STABILIZER FOR SUPPRESSING GENERATION OF SILANE FROM A POLYSILANE COMPOSITION AND METHOD FOR SUPPRESSING GENERATION OF SILANE

Abstract

A stabilizer represented by the following formula for suppressing generation of silane from a polysilane composition:

CH.sub.2═CH—R.sup.1 wherein R.sup.1 is C.sub.3-20 linear, branched or cyclic alkyl group, C.sub.2-15 linear or branched alkenyl group or C.sub.7-20 aryl group substituted with alkenyl group. A invention also relates to a method for suppressing generation of silane and a method for inactivating a polysilane, and a polysilane inactivated treatment composition.

Claims

1.-11. (canceled)

12. A stabilizer represented by the following formula for suppressing generation of silane from a polysilane composition:
CH.sub.2═CH—R.sup.1 wherein R.sup.1 is C.sub.3-20 linear, branched or cyclic alkyl group, C.sub.2-15 linear or branched alkenyl group or C.sub.7-20 aryl group substituted with alkenyl group.

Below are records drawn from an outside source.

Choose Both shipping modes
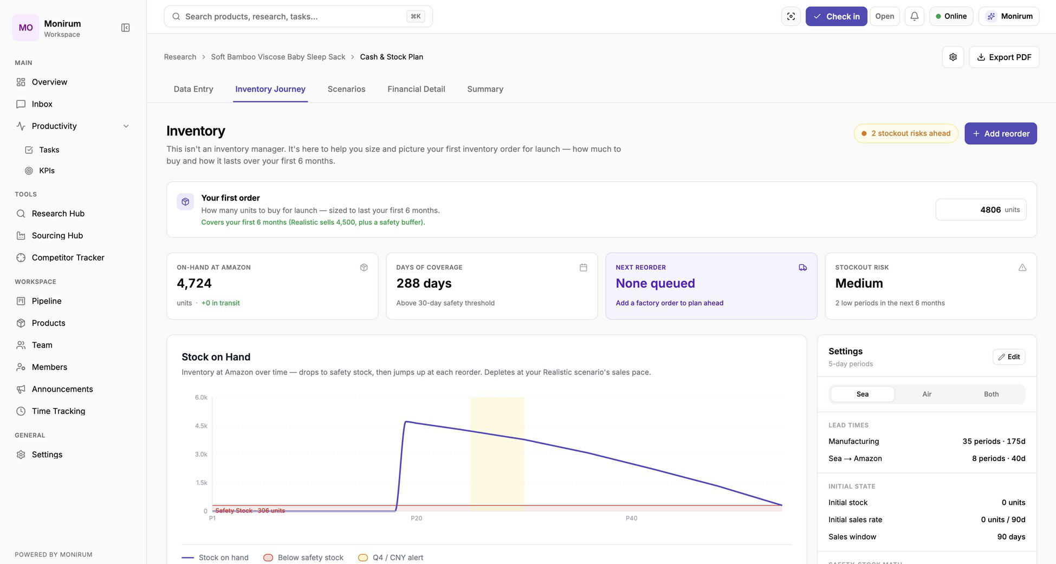Screen dimensions: 1056x564 pos(991,394)

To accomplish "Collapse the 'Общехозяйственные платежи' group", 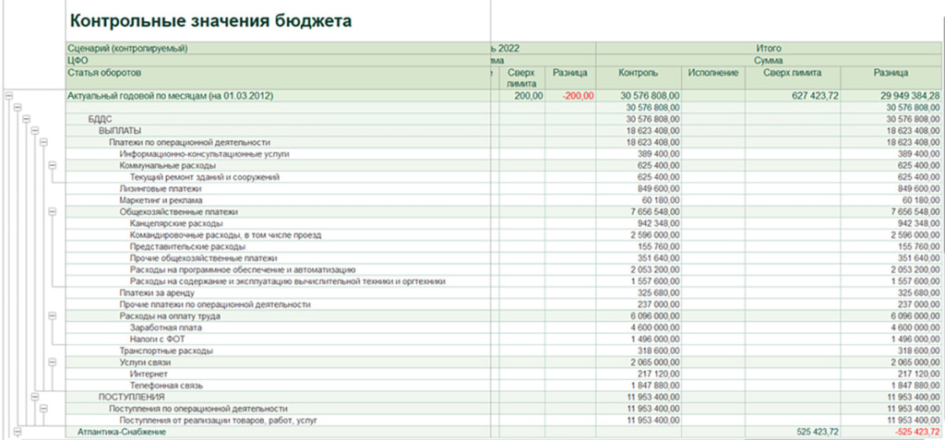I will [x=54, y=212].
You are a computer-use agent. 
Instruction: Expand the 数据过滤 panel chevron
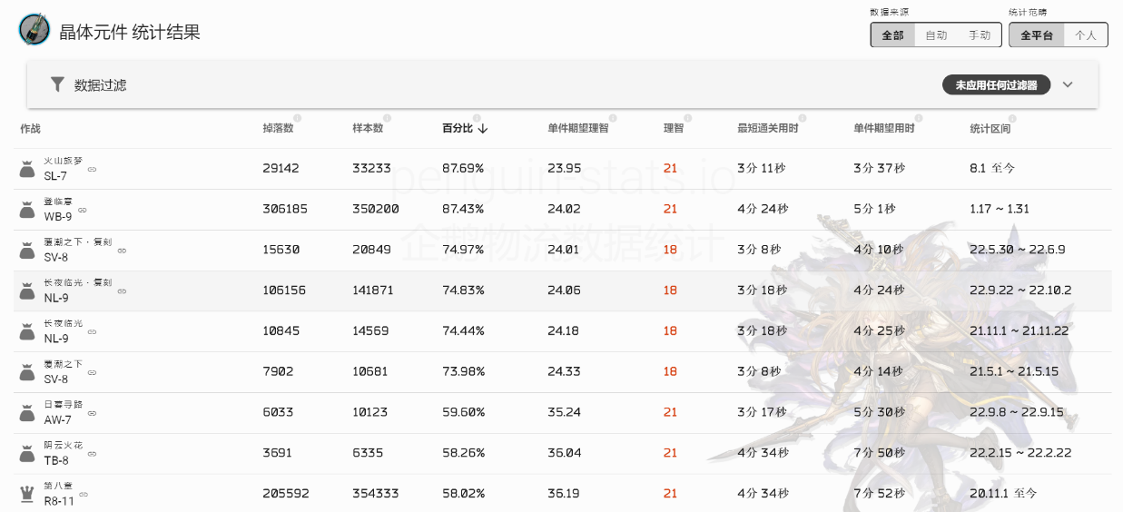pos(1068,84)
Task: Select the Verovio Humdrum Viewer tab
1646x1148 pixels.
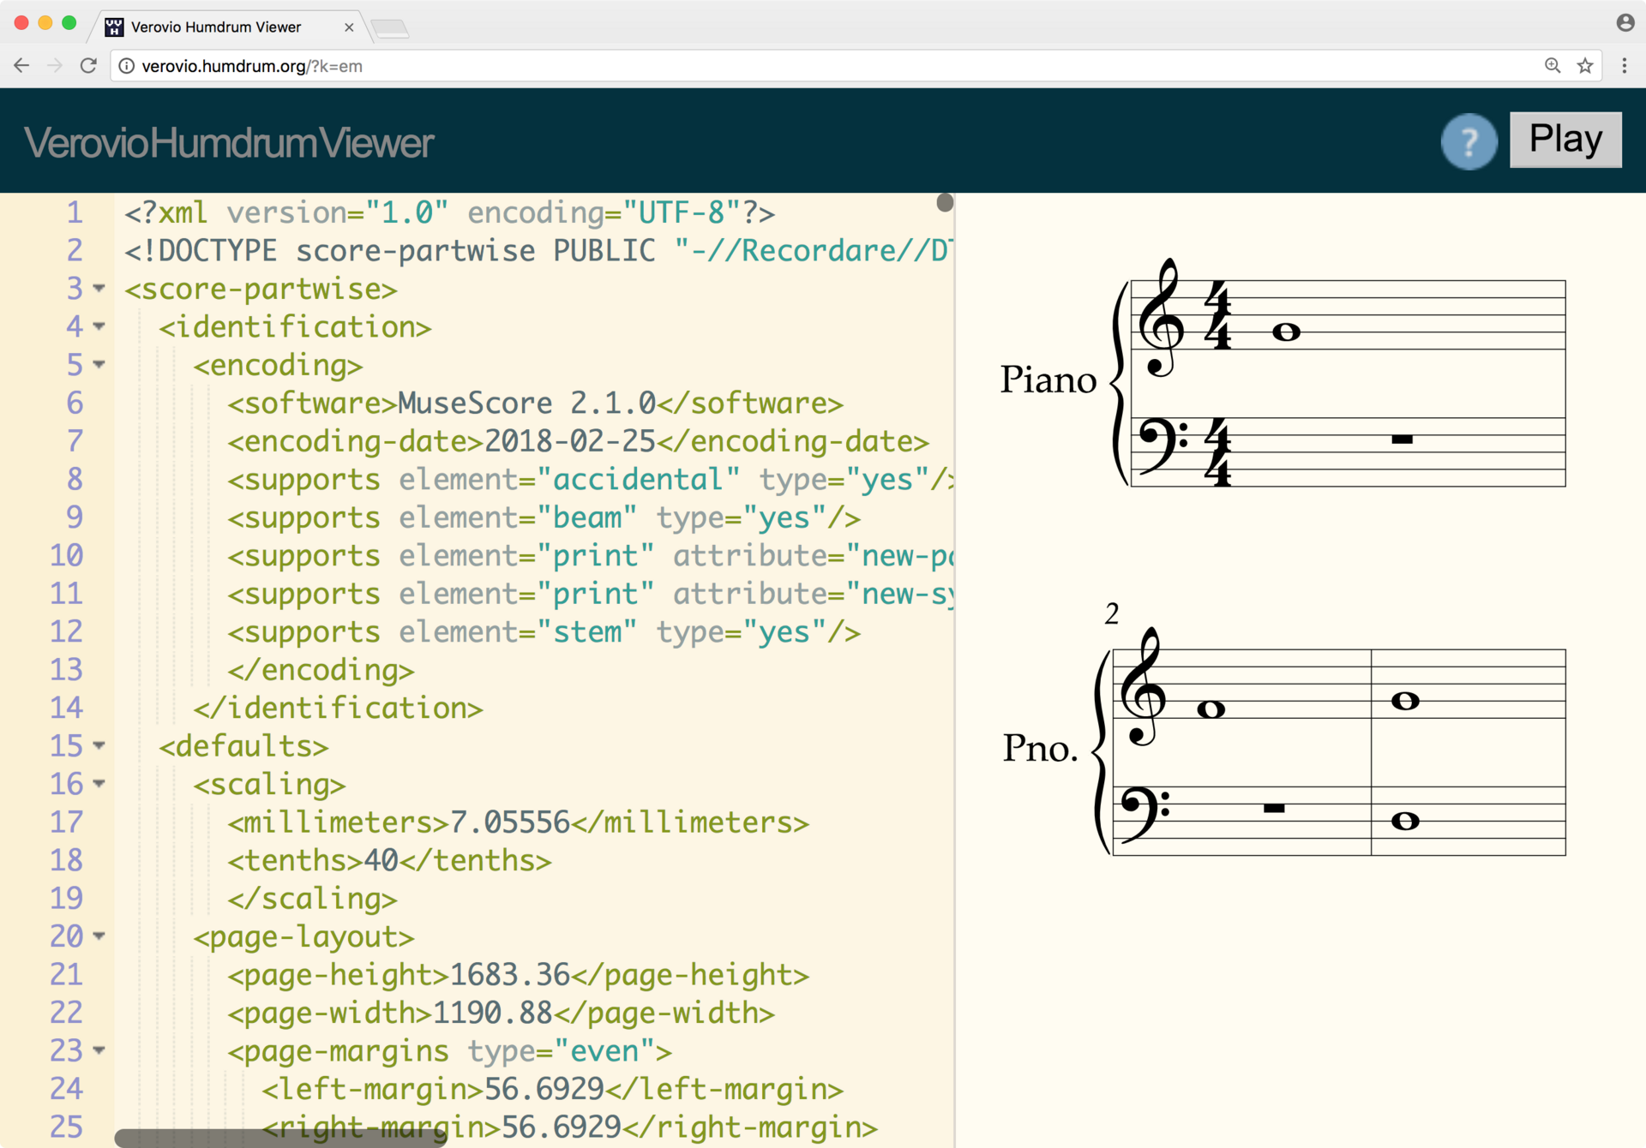Action: point(215,27)
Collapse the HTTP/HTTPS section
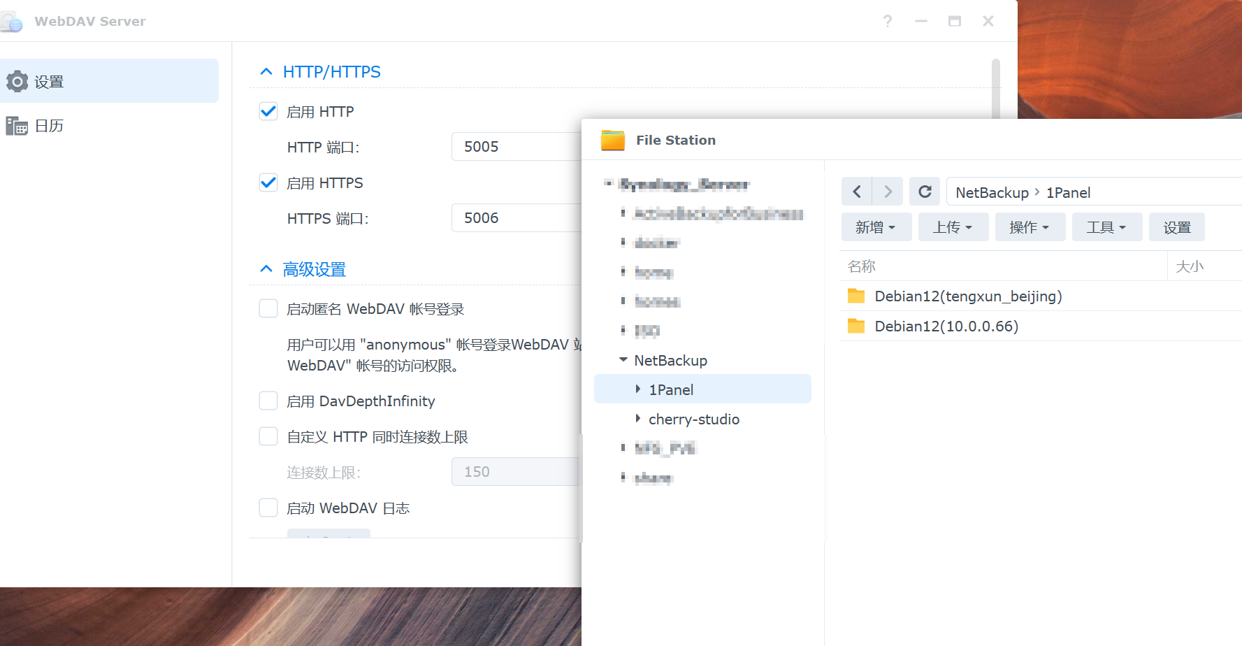 [266, 72]
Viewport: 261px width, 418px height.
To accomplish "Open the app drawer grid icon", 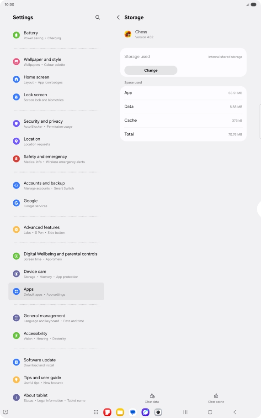I will pos(96,412).
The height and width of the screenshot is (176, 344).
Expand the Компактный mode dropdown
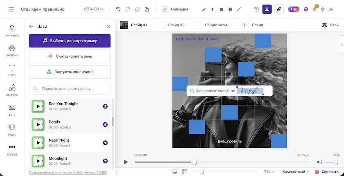(295, 172)
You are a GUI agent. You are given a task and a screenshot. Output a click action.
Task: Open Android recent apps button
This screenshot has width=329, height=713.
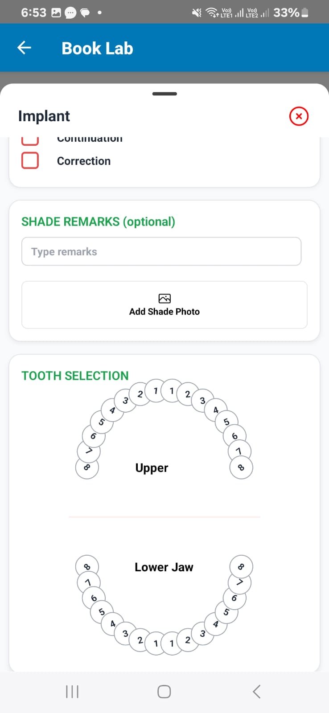tap(72, 692)
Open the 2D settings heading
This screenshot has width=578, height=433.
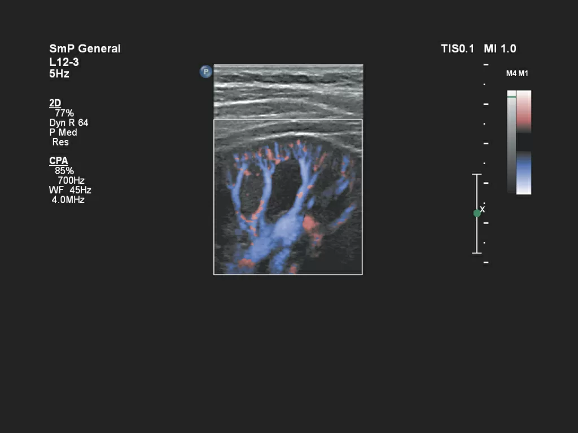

13. The stabilizer according to claim 12, wherein R.sup.1 is C.sub.3-20 linear or branched alkyl group, C.sub.5-8 cyclic alkyl group, C.sub.3-15 linear alkenyl group having an unsaturated bond at a terminal, or C.sub.7-10 phenyl group substituted with alkenyl group having an unsaturated bond at a terminal.

14. The stabilizer according to claim 12, wherein the stabilizer is selected from the group consisting of 1-pentene, 1-hexene, 3-methyl-1-pentene, 4-methyl-1-pentene, 3,3-dimethyl-1-butene, 1-heptene, 5-methyl-1-hexene, 1-octene, 1-nonene, 1-decene, 1-dodecene, 1-tetradecene, 1-hexadecene, 1-octadecene, vinylcyclopentane, vinylcyclohexane, allylcyclohexane, 1,4-pentadiene, 1,5-hexadiene, 1,6-heptadiene, 1,7-octadiene, 1,8-nonadiene, 1,9-decadiene, 1,10-undecadiene, 1,11-dodecadiene, 1,2-divinylbenzene, 1,3-divinylbenzene, and 1,4-divinylbenzene.

15. The stabilizer according to claim 12, wherein the polysilane is polyperhydrosilane.

16. A method for suppressing generation of silane, comprising making the stabilizer according to claim 12 coexist with a polysilane.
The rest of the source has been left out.